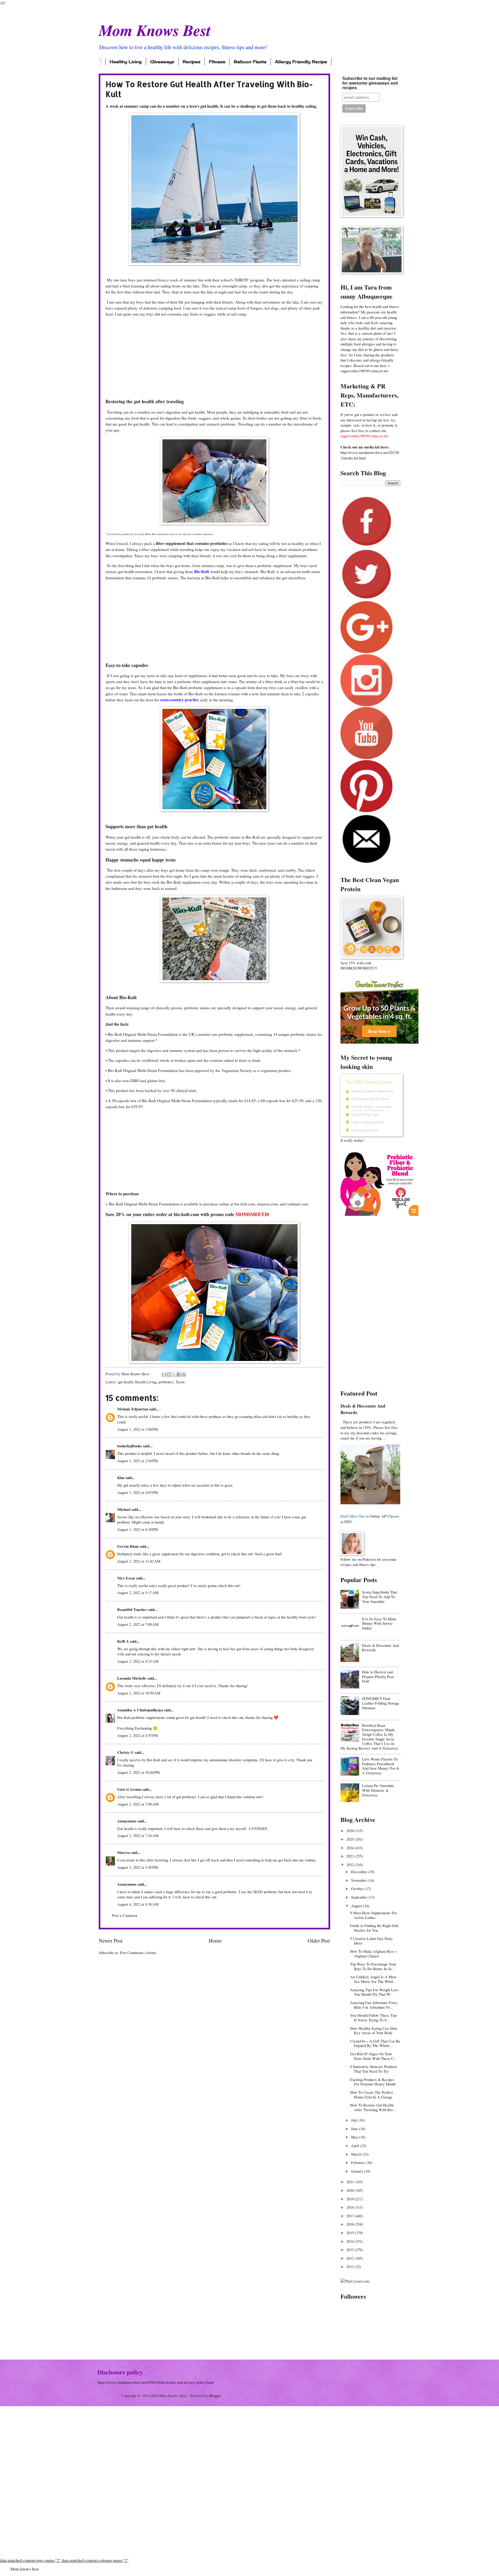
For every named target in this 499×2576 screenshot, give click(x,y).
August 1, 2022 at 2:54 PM (137, 1460)
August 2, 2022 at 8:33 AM (138, 1661)
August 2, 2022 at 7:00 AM (138, 1624)
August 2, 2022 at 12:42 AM (138, 1561)
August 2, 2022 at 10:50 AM (138, 1692)
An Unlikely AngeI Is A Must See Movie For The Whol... (373, 1979)
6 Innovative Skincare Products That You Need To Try (373, 2069)
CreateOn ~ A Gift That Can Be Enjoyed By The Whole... (375, 2043)
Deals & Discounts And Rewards (362, 1409)
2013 (350, 2249)
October (358, 1888)
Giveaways (162, 61)
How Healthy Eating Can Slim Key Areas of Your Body (373, 2030)
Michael (123, 1509)
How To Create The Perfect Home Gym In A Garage (371, 2094)
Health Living (145, 1381)
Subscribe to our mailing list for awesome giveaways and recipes (370, 83)
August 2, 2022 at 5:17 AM (138, 1592)
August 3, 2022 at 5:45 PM (137, 1867)
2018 (350, 2207)
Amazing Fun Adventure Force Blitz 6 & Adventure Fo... (374, 2005)
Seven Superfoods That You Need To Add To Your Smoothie (379, 1596)
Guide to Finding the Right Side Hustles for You (374, 1928)
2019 (350, 2198)
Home (215, 1940)
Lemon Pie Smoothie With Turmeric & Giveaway (378, 1790)
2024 (350, 1847)
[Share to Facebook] (178, 1374)
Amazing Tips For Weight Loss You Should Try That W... (374, 1992)
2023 (350, 1856)
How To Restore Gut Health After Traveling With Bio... (373, 2107)
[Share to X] (173, 1374)
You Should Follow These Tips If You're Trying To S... (373, 2017)
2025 (350, 1839)
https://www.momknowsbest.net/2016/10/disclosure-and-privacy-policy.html (155, 2382)
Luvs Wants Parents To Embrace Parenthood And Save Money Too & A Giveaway (380, 1765)
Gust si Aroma (129, 1789)
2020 (350, 2190)
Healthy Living (126, 61)
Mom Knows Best (155, 30)
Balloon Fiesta (250, 61)
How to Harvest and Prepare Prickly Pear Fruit (378, 1676)
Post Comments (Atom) (138, 1952)
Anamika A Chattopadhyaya (140, 1710)
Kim (120, 1477)
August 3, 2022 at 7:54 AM (138, 1835)
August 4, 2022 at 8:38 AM (138, 1904)
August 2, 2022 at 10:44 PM (138, 1772)
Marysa (123, 1852)
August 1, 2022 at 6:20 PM (137, 1529)
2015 (350, 2232)
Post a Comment (124, 1915)
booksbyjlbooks (129, 1446)
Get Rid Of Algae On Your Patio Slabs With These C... (373, 2056)
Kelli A (123, 1641)
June (355, 2128)
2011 (350, 2266)
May (355, 2137)
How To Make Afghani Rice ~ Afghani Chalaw (373, 1953)
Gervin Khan (128, 1546)
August (357, 1905)
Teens (180, 1381)
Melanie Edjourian (132, 1409)
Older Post (319, 1940)
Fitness (217, 61)
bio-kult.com (186, 1214)
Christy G (125, 1752)
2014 (350, 2241)
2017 (350, 2215)
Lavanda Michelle (131, 1678)
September (360, 1897)
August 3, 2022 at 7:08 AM (138, 1804)
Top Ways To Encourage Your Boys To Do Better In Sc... (373, 1966)
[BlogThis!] (169, 1374)
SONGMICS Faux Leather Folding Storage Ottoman (380, 1703)
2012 (350, 2258)
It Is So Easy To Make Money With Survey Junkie (379, 1623)
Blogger (215, 2395)
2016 (350, 2224)
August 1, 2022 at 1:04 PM (137, 1429)
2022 (350, 1864)
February (358, 2162)
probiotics (166, 1381)
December (359, 1871)
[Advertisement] (214, 357)
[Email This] (164, 1374)
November (359, 1880)
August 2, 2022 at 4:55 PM (137, 1735)
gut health (125, 1381)
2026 (350, 1830)
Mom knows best (24, 2569)
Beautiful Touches (132, 1609)
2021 (350, 2181)
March (356, 2154)
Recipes (191, 61)
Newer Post (111, 1940)
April (355, 2145)
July (354, 2120)
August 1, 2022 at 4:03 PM (137, 1492)
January (357, 2171)
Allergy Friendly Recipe (301, 61)
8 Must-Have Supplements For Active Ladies (373, 1915)
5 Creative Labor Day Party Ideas (371, 1941)
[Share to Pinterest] (183, 1374)
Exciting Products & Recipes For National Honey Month (373, 2082)
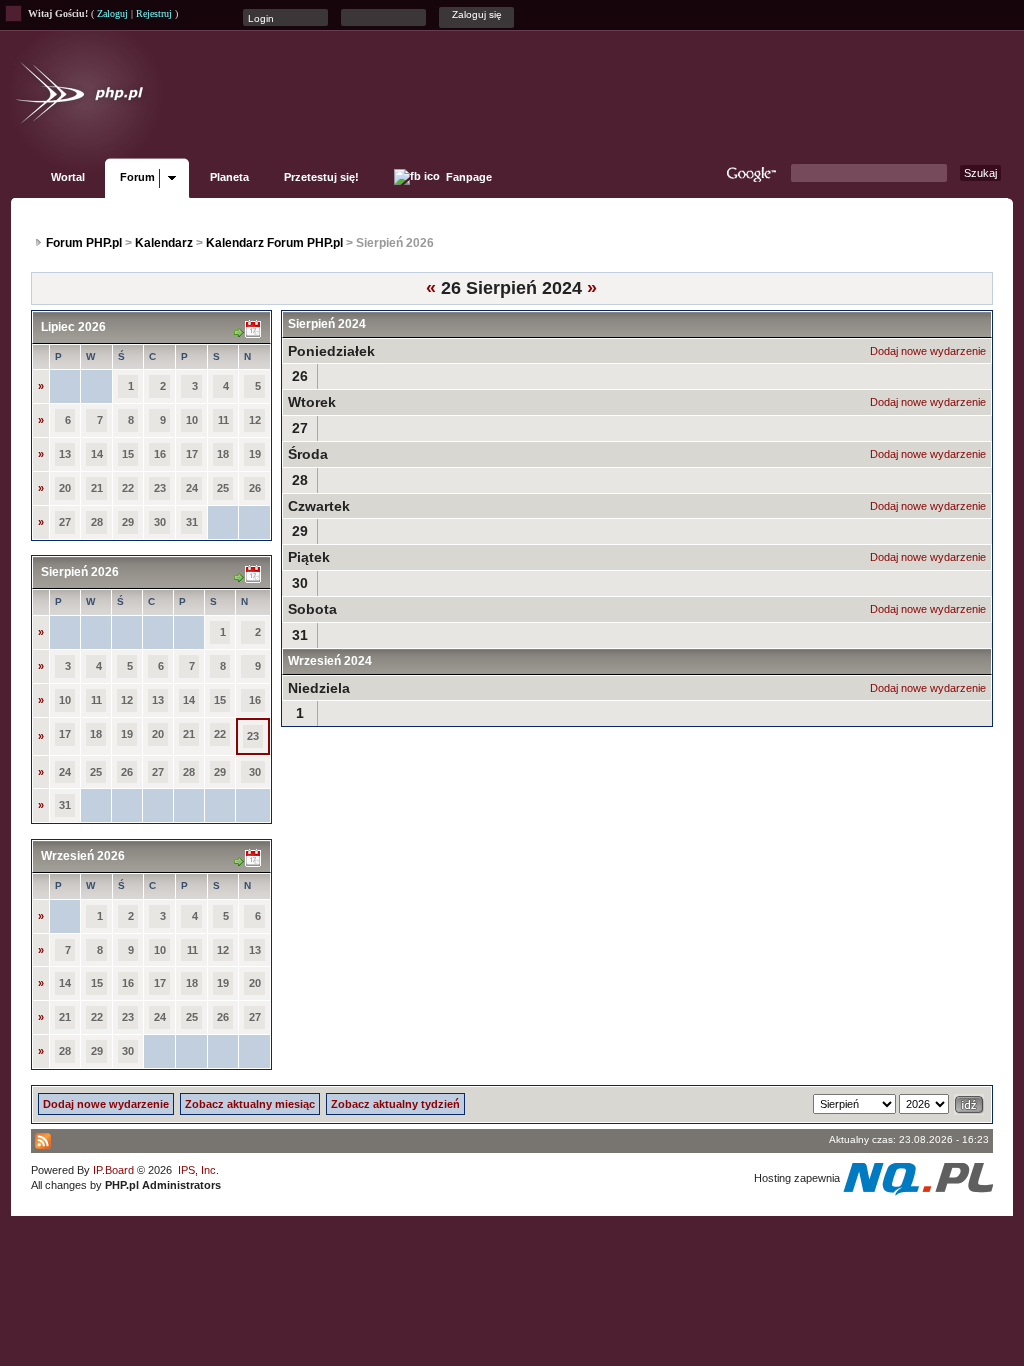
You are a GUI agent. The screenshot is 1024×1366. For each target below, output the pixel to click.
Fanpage (467, 177)
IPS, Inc (197, 1170)
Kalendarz (164, 243)
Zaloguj (112, 13)
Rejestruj (154, 13)
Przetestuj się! (321, 177)
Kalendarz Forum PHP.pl (274, 243)
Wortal (68, 177)
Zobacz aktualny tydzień (395, 1104)
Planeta (229, 177)
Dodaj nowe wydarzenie (928, 351)
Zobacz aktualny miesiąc (250, 1104)
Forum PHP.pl (84, 243)
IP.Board (113, 1170)
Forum (137, 177)
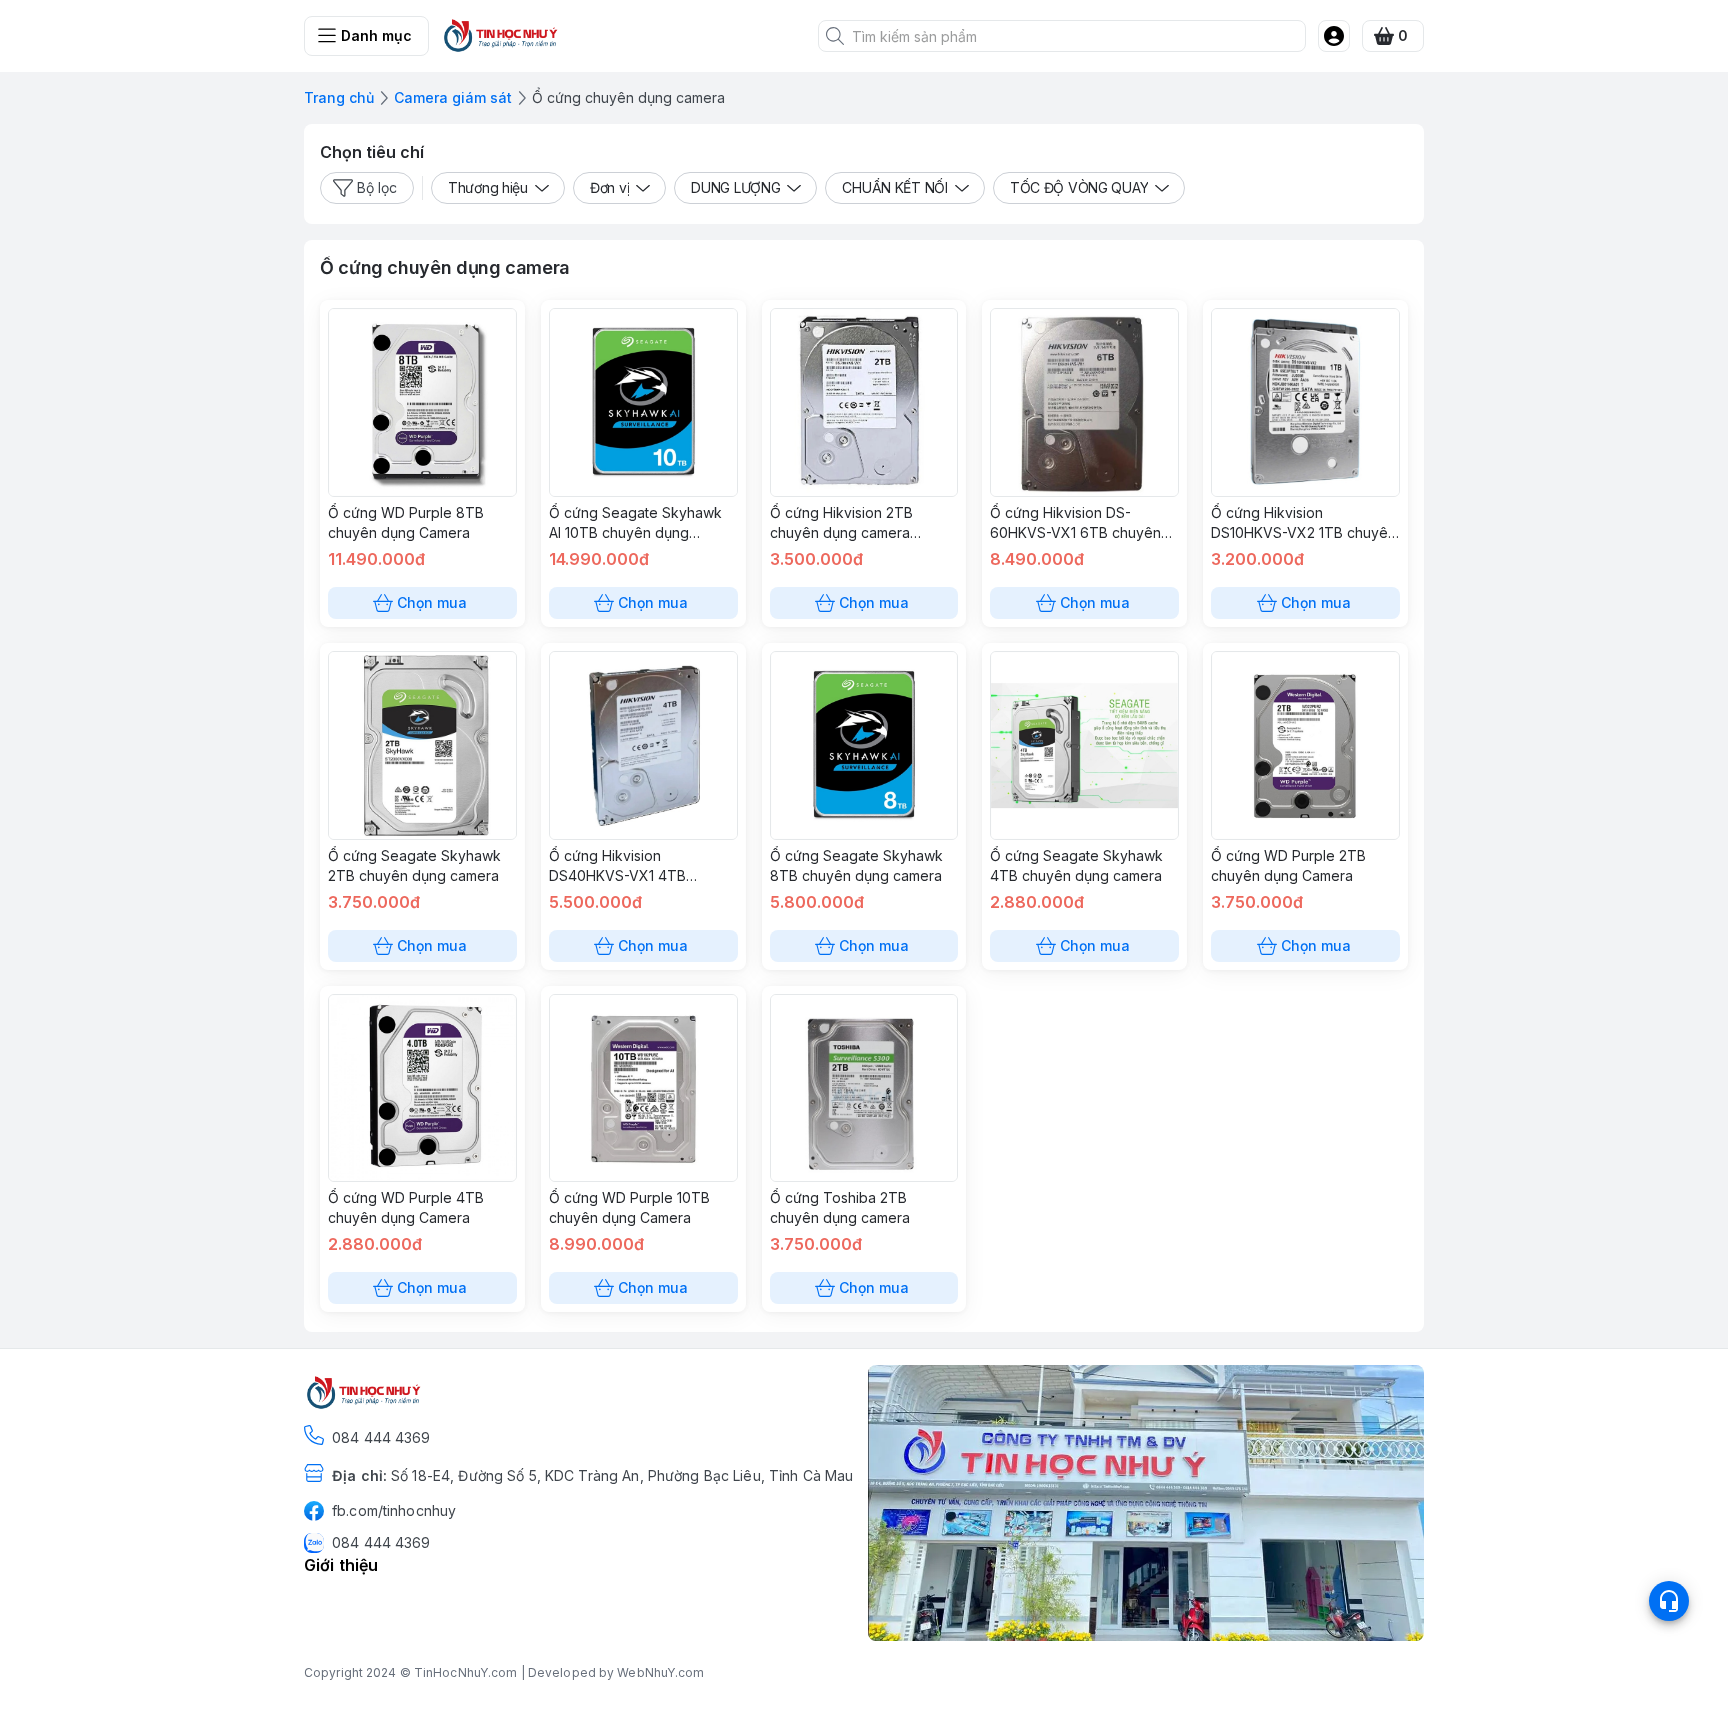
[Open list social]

..............................

EXERCISE DIRECTIONS » Above are the records; from them, give again exactly the lines from the one containing "2020 (350, 2190)" through the one containing "Kelli A (123, 1641)", both included.

ANSWER SPACE »
2020 (350, 2190)
Healthy Living (126, 61)
Mom Knows Best (155, 30)
Balloon Fiesta (250, 61)
How to Harvest and Prepare Prickly Pear Fruit (378, 1676)
Post Comments (Atom) (138, 1952)
Anamika A Chattopadhyaya (140, 1710)
Kim (120, 1477)
August 3, 2022 at 7:54 AM (138, 1835)
August 4, 2022 at 8:38 AM (138, 1904)
August 2, 2022 at 10:44 PM (138, 1772)
Marysa (123, 1852)
August 1, 2022 at 6:20 PM (137, 1529)
2015 (350, 2232)
Post a Comment (124, 1915)
booksbyjlbooks (129, 1446)
Get Rid Of Algae On Your Patio Slabs With These C... (373, 2056)
Kelli A (123, 1641)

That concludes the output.